REVIEWS  RADIOIMMUNOTHERAPY
Guest Editor: S. J. Mather 

The Quarterly Journal of Nuclear Medicine and Molecular Imaging 2004 December;48(4):317-25

Copyright © 2009 EDIZIONI MINERVA MEDICA

language: English

Radioimmunoimaging. Advances and prospects

Van de Wiele C. ¹, Revets H. ², Mertens N. ³

¹ Department of Nuclear Medicine University Hospital, Ghent, Belgium 2 Department of Molecular and Cellular Interactions Flanders Interuniversity Institute of Biotec, Brussels, Belgium 3 Department of Molecular Biomedical Research Flanders Interuniversity Institute of Biotec, Ghent, Belgium

The advent of biotechnology has made it possible to overcome the undesired host antiglobulin response evidenced following the injection of rodent antibodies for radioimmunoimaging; initially through the construction of chimeric and CDR-grafted antibodies and more recently through the derivation of completely human antibodies. Available platforms for derivation of completely human antibodies include phage- and ribosome-display techniques and transgenic mice that are deleted in their own antibody genes and reconstituted with large parts of the genes encoding for human antibodies.
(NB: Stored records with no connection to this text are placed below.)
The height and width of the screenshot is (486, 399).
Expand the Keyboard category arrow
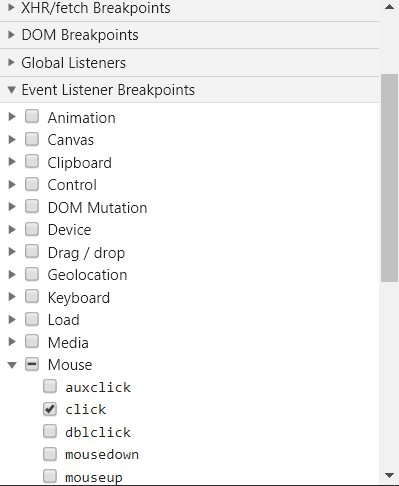pyautogui.click(x=12, y=297)
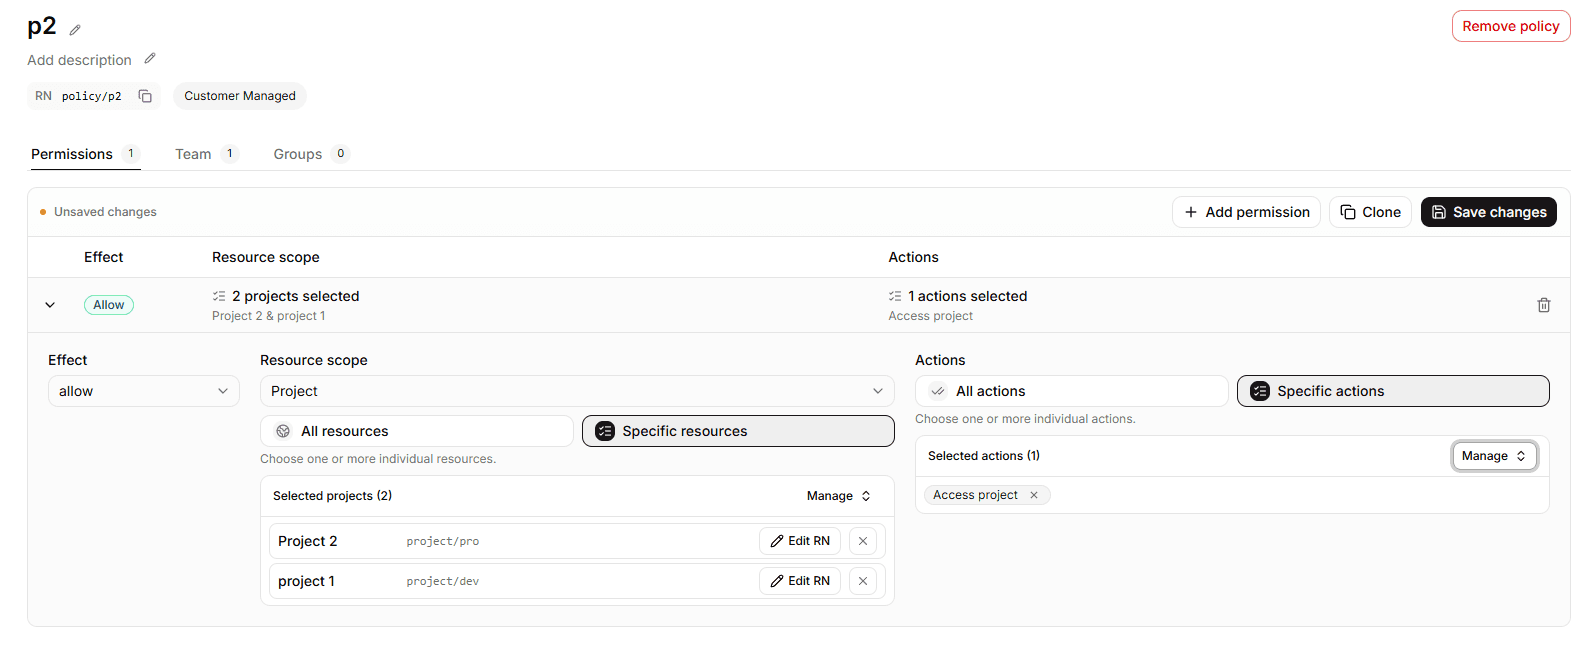Viewport: 1595px width, 649px height.
Task: Click Edit RN for Project 2
Action: 800,541
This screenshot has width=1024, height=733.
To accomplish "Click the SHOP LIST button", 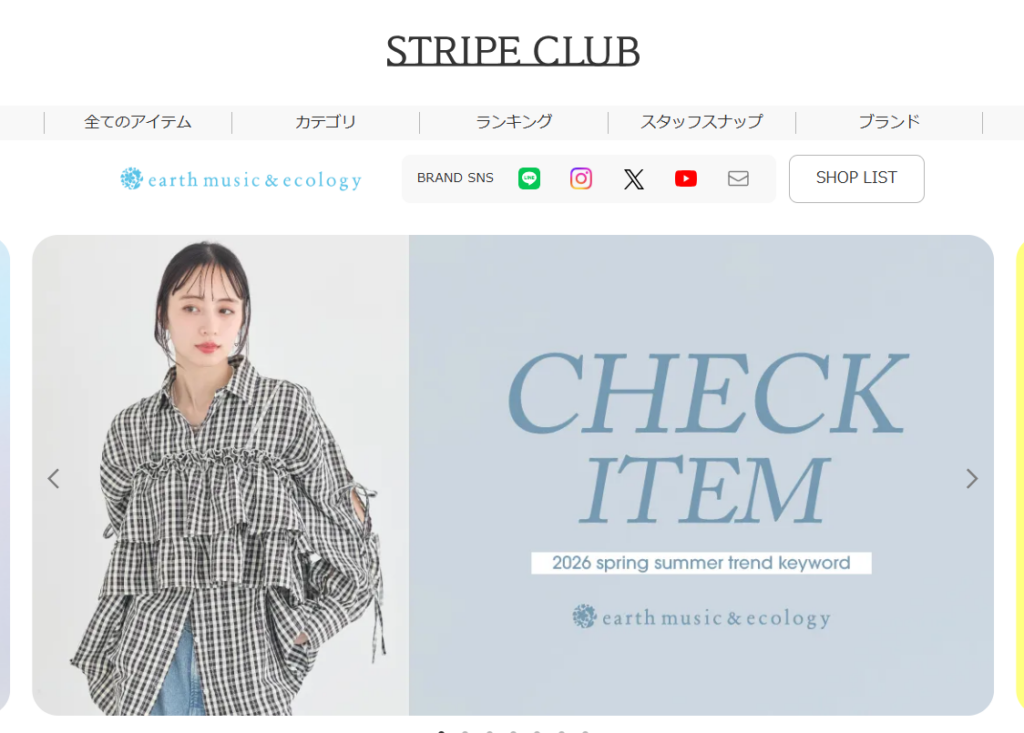I will [x=856, y=178].
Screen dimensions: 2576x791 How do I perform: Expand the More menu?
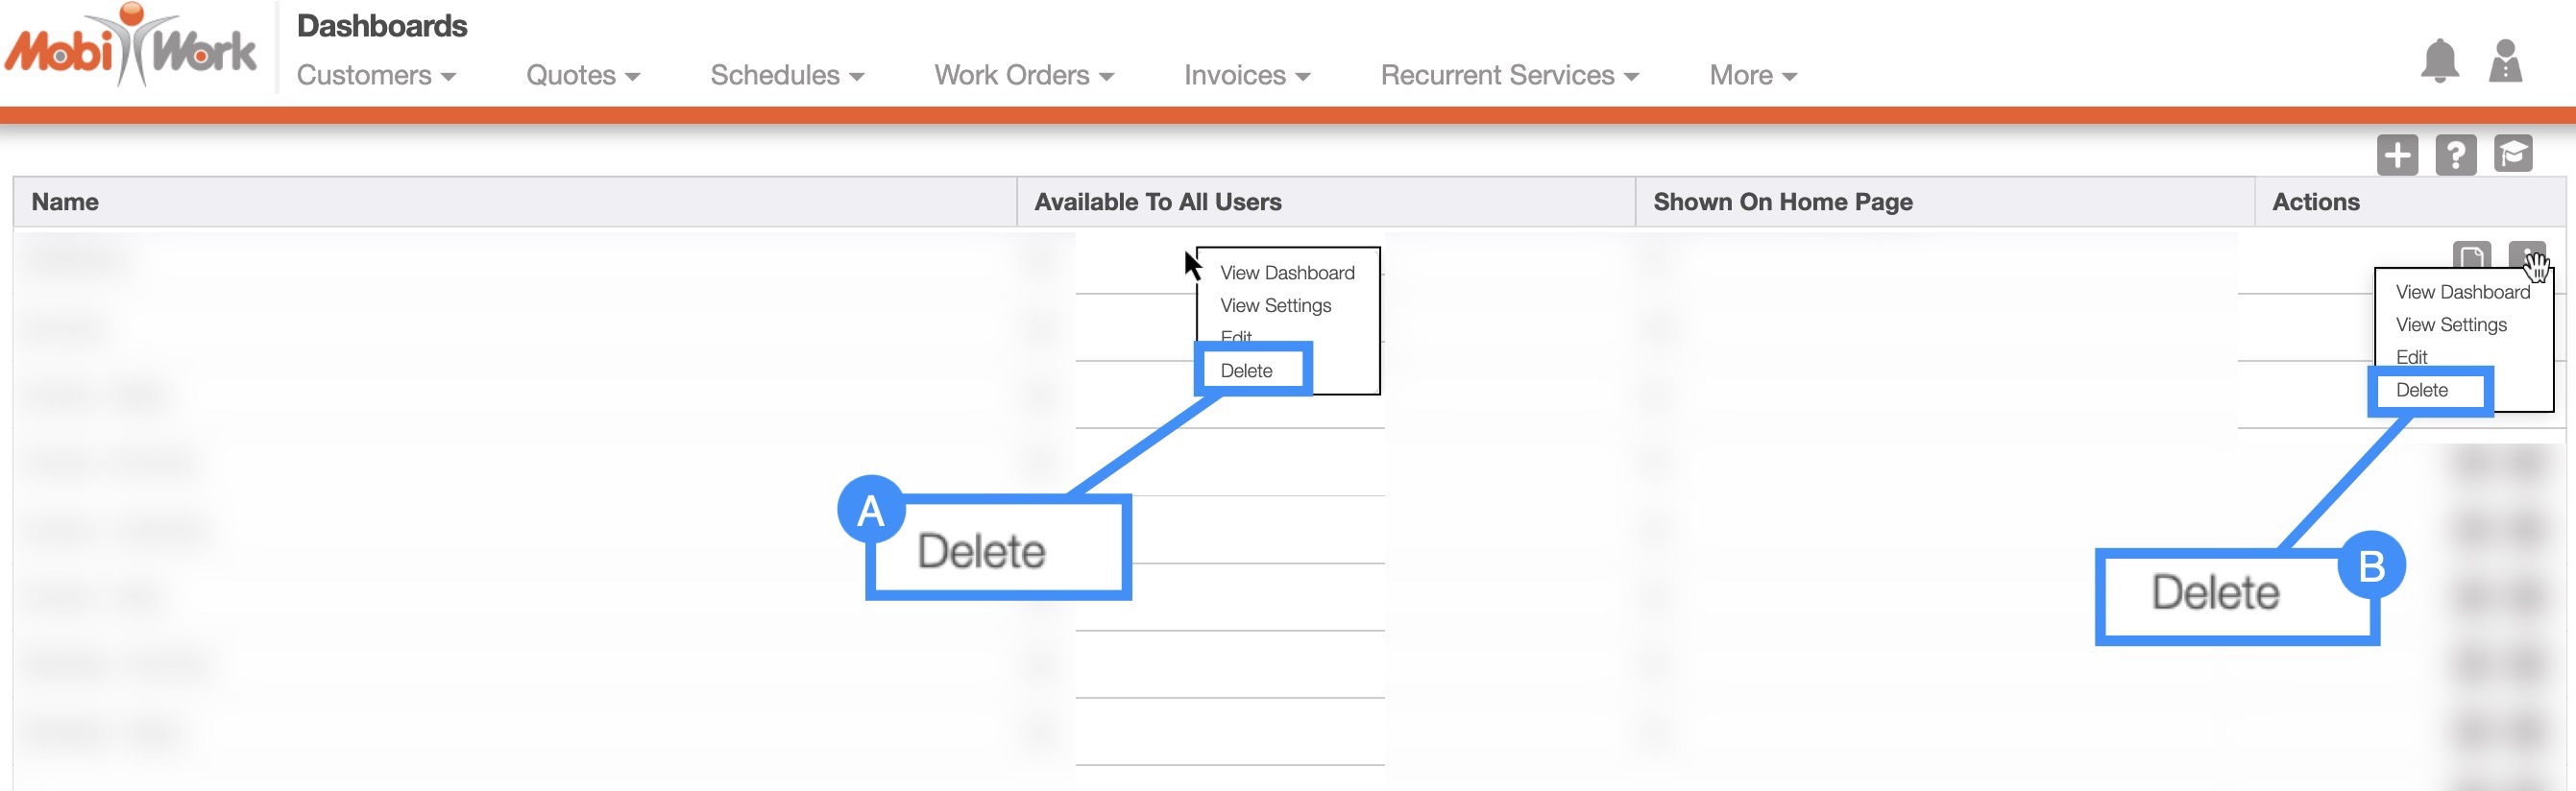point(1752,76)
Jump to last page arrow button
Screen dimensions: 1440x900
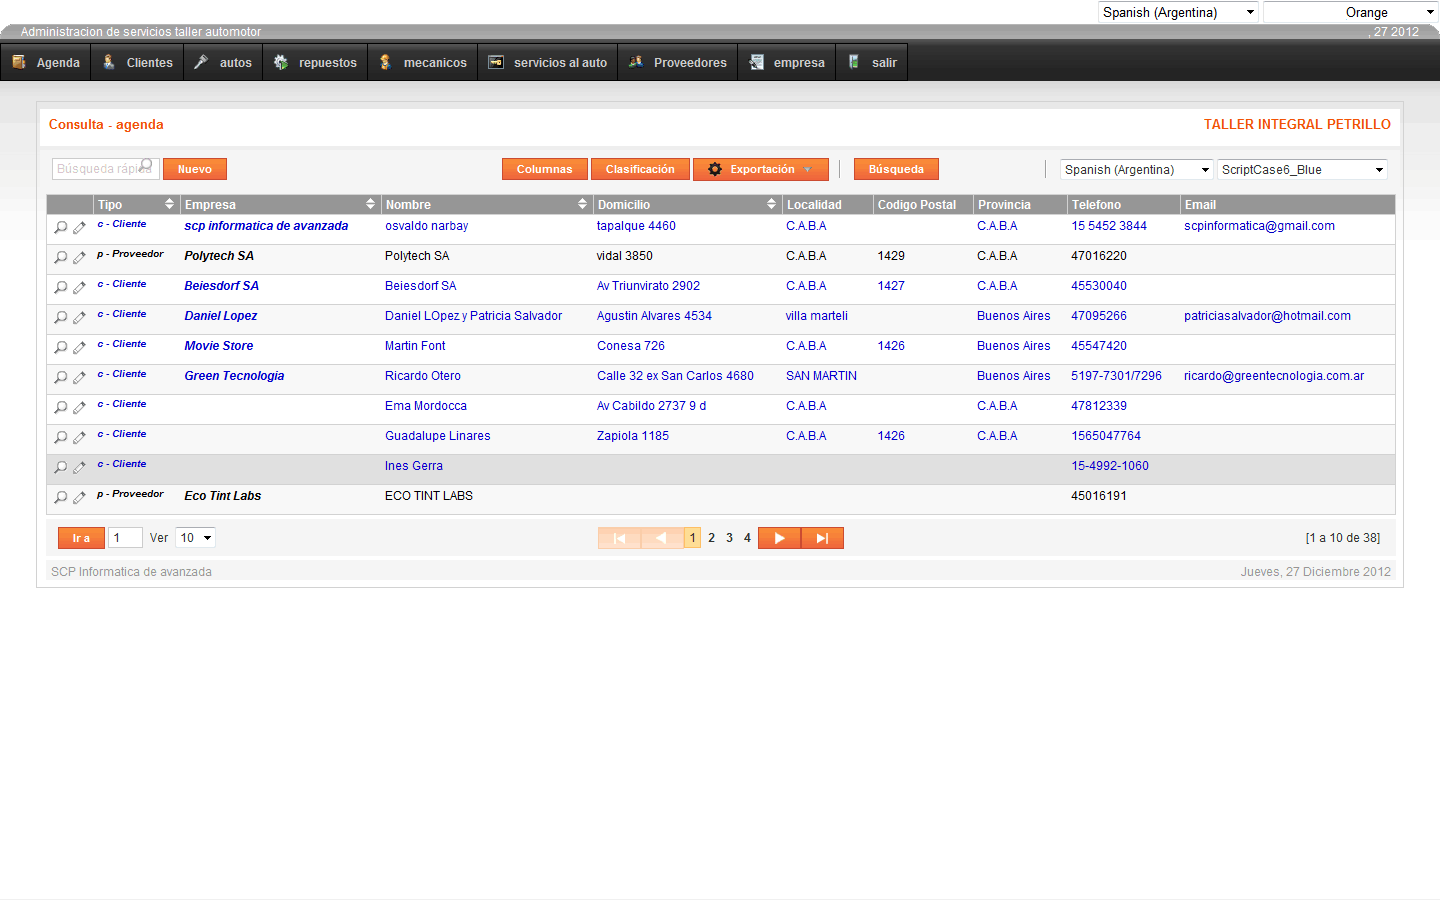point(822,538)
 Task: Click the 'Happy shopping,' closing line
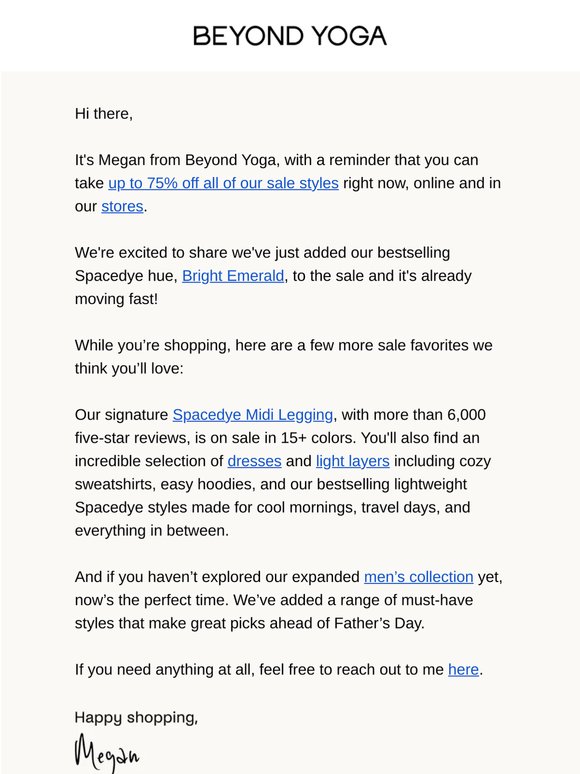click(x=136, y=718)
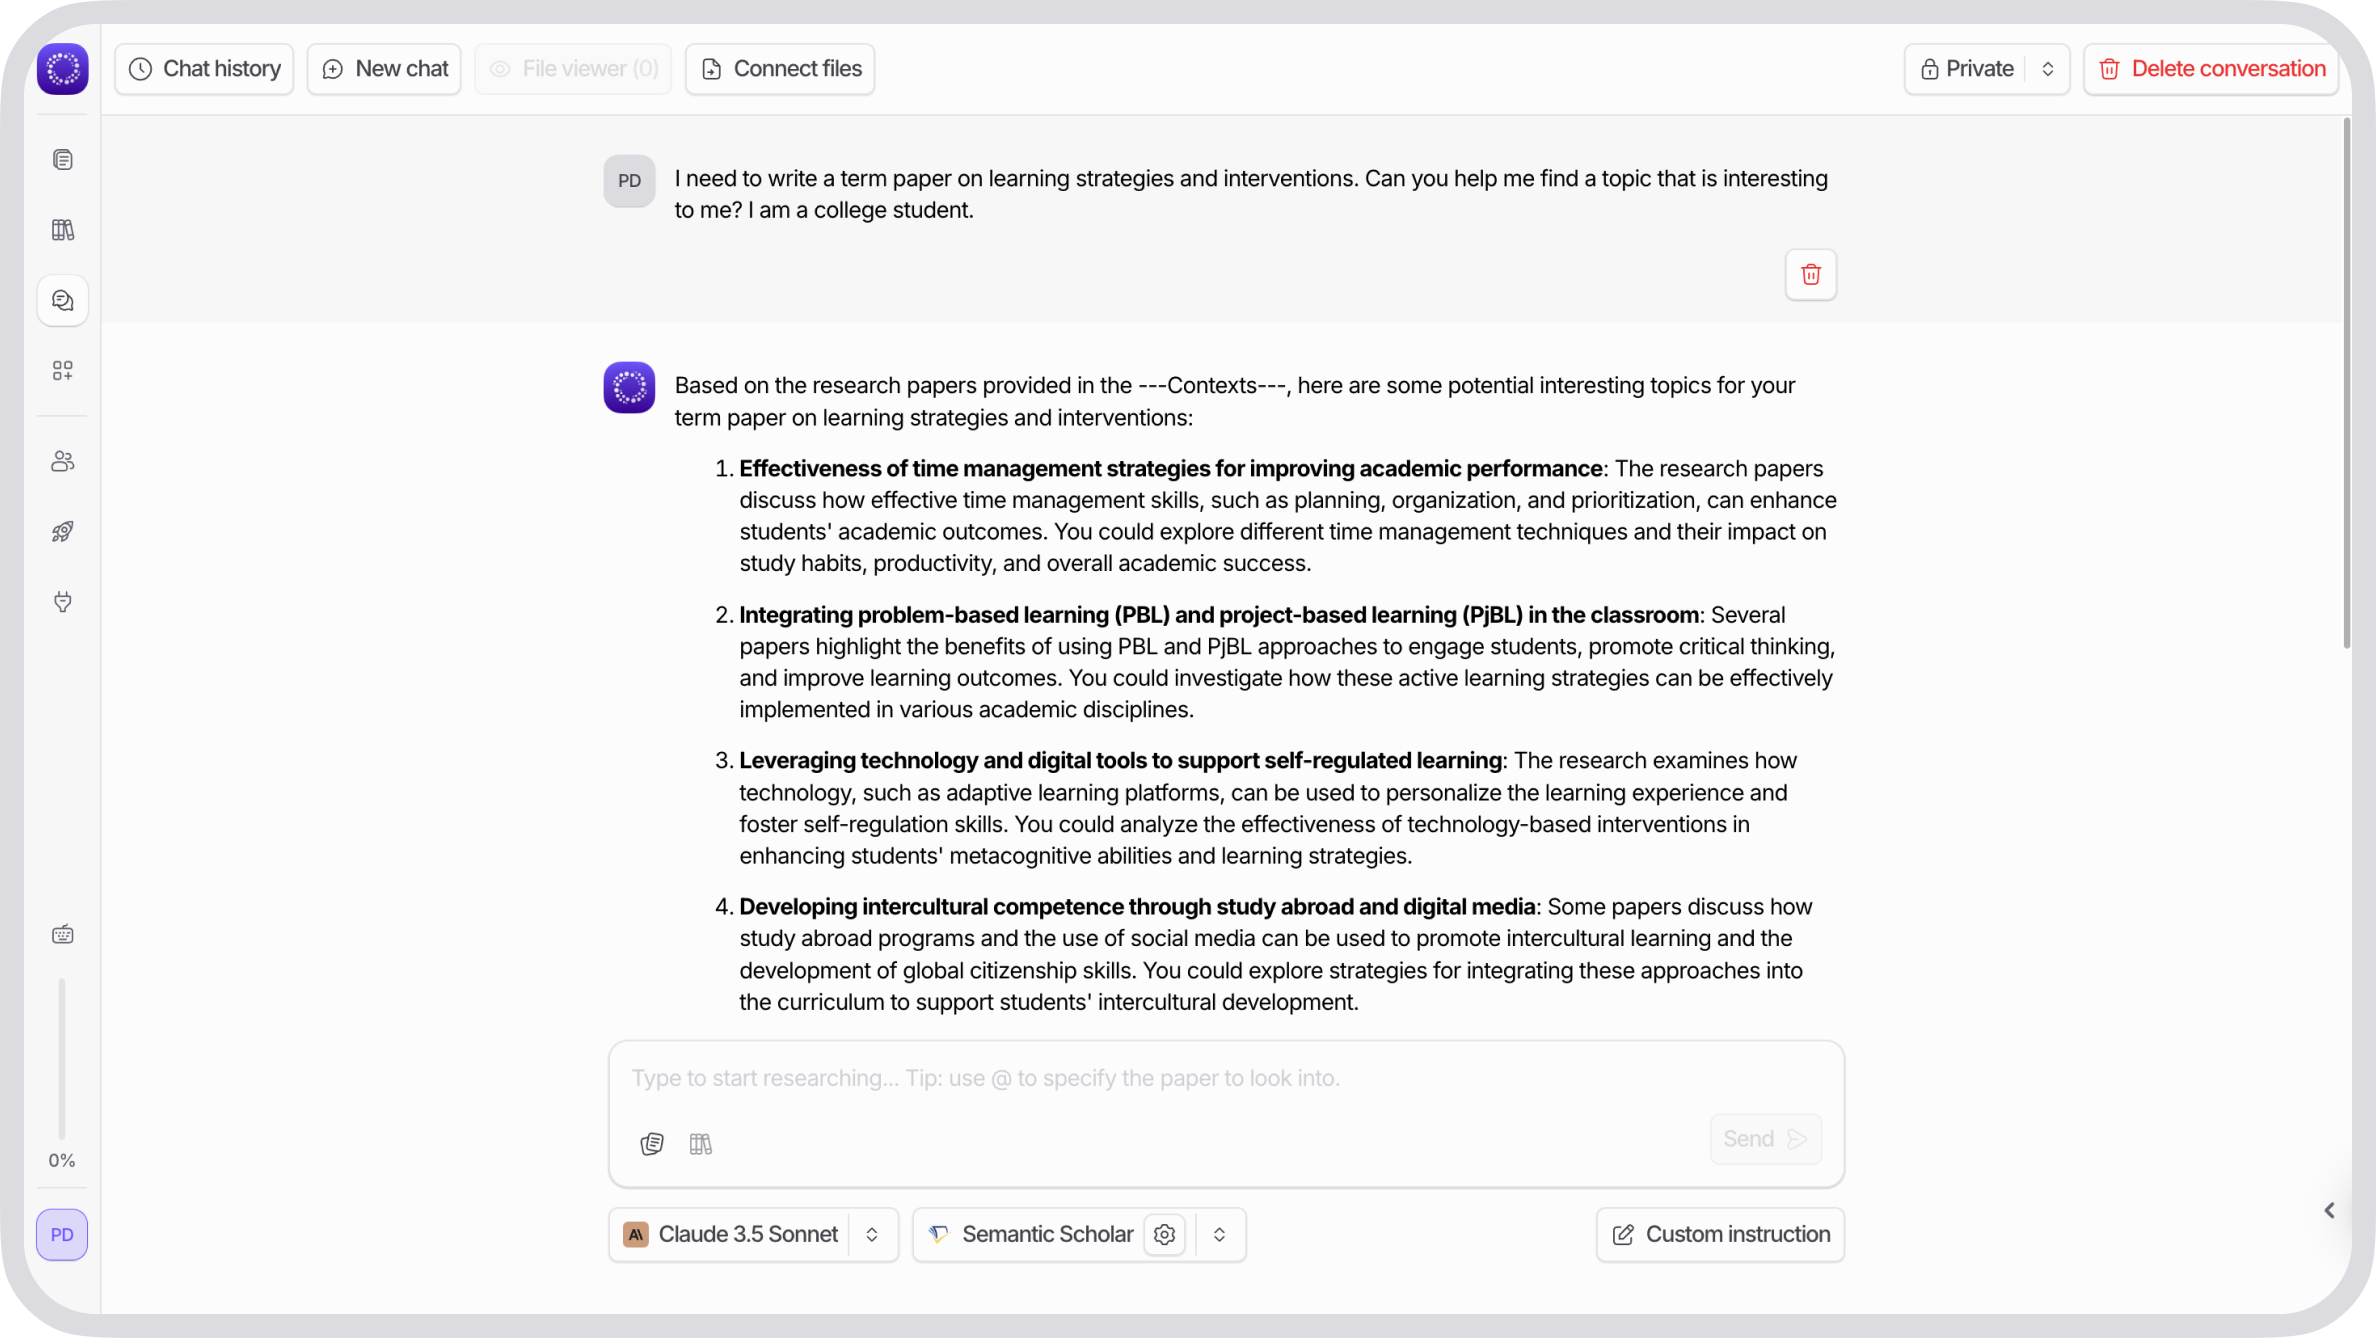Image resolution: width=2376 pixels, height=1338 pixels.
Task: Click the purple app logo icon
Action: tap(62, 69)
Additionally, biotechnology has made it possible to tailor affinity, respectively through CDR-walking or chain schuffling, and avidity, respectively through manifold engineering, of antibodies and derivatives. More recent developments include the development of highly stable single domain binders based on the use of a conserved framework region and a highly variable antigen-binding site, using other proteins or molecules that are smaller in size and easier to manufacture than antibodies. Finally, novel technologies have been and are being developed optimizing the concept of pretargeting.